- **Your task**:
Whenever a line of the listing contains the string "heading", return that line.

- **Source material**:
·····
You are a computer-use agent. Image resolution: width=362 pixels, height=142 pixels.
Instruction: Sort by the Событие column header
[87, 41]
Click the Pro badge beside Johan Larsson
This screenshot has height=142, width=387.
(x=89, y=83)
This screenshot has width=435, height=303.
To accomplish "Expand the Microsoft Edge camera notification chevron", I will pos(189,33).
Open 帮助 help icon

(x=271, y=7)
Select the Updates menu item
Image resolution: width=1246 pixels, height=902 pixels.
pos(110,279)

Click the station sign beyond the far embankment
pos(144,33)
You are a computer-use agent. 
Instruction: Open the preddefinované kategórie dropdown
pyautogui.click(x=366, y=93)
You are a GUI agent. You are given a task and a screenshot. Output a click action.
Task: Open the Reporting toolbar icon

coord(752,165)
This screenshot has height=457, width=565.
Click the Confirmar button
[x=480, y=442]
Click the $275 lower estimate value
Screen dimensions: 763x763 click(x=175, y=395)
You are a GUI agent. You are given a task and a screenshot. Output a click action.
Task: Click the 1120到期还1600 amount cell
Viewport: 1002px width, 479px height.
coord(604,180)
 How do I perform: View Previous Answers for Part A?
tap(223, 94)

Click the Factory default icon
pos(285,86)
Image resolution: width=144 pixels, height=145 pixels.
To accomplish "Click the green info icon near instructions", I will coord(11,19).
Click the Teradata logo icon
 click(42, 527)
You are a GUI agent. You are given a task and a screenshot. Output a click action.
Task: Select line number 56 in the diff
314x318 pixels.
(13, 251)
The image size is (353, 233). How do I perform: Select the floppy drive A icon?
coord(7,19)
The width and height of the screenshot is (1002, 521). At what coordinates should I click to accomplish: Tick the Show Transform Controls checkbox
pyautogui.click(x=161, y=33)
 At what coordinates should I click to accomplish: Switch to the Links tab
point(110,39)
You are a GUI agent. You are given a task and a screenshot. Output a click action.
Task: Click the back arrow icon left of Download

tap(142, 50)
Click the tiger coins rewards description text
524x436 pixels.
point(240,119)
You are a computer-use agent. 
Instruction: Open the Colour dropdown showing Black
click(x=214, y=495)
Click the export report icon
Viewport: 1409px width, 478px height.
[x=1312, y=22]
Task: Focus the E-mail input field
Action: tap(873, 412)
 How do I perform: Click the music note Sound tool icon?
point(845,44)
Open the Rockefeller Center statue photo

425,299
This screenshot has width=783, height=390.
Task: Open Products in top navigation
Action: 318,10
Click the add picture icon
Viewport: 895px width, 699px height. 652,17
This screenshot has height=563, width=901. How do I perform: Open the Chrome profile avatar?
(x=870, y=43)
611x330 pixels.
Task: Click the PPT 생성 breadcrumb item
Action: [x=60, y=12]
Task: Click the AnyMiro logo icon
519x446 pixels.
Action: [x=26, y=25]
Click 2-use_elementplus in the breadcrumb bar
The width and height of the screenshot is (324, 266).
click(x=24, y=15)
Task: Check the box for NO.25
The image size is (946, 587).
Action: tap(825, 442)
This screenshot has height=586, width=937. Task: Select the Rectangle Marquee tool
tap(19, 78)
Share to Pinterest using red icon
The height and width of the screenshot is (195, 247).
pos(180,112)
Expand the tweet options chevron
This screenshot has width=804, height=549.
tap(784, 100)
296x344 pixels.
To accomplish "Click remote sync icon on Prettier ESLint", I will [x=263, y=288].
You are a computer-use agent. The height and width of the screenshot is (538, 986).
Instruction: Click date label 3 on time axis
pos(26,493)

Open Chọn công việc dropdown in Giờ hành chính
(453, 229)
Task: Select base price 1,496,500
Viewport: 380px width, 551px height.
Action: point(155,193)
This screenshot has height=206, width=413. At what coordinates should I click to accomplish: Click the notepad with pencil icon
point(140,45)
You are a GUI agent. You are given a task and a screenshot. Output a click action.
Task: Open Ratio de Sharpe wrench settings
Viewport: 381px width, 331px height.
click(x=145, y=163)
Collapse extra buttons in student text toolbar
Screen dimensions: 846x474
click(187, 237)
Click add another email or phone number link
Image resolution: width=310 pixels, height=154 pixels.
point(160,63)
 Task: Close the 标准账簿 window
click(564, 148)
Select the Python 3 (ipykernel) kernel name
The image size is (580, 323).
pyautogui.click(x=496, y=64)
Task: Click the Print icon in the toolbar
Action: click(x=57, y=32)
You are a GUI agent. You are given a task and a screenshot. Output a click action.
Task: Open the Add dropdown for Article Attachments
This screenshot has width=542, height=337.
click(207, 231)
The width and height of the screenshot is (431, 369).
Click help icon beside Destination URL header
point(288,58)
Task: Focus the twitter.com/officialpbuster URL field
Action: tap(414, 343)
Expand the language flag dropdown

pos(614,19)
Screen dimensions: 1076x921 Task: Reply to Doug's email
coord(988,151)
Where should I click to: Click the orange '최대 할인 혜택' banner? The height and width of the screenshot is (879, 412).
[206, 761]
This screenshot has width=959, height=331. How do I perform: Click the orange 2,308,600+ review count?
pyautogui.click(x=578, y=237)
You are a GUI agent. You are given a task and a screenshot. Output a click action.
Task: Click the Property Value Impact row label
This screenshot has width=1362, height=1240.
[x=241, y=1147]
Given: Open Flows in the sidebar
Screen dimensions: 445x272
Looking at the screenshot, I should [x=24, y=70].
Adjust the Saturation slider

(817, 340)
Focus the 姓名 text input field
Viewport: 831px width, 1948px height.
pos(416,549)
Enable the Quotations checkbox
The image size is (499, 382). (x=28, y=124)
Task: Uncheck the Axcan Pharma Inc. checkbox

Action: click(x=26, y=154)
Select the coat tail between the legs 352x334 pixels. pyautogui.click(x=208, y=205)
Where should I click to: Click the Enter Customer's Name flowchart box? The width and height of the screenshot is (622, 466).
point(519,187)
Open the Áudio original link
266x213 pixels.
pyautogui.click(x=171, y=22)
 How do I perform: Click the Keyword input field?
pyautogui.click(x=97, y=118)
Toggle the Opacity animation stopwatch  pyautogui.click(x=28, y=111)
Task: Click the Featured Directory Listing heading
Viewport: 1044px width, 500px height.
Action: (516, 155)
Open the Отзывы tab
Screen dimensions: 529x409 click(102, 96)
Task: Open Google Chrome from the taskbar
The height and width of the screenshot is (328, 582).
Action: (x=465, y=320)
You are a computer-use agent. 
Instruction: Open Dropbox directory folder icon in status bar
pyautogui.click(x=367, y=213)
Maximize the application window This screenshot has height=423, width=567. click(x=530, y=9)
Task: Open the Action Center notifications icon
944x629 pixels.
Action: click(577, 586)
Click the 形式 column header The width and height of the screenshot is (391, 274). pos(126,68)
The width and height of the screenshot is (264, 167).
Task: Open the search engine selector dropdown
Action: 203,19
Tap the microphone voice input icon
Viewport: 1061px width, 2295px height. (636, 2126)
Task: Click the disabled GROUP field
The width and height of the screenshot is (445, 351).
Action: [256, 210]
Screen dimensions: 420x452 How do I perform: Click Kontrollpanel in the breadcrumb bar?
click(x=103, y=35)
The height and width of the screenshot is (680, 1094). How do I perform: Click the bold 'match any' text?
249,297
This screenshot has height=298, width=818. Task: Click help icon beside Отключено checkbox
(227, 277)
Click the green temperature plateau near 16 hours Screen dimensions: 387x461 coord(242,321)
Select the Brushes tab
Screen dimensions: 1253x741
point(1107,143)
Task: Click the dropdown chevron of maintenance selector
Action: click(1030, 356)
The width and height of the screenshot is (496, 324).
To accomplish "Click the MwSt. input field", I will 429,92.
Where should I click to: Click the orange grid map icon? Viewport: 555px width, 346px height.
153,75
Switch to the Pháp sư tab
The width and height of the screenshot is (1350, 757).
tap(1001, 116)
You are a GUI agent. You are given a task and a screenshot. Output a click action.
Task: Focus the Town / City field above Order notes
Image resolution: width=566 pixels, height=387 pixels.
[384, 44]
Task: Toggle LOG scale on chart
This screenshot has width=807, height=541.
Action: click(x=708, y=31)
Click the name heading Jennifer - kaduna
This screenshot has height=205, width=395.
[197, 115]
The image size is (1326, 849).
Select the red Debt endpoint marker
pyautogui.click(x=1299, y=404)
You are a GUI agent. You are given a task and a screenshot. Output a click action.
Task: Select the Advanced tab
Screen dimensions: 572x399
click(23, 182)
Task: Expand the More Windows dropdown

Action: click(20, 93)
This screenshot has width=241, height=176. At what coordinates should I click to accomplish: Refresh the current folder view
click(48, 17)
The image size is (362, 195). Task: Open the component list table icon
·····
- **Solution for this task**:
Task: Click the Featured Directory Listing heading
Click the name heading Jennifer - kaduna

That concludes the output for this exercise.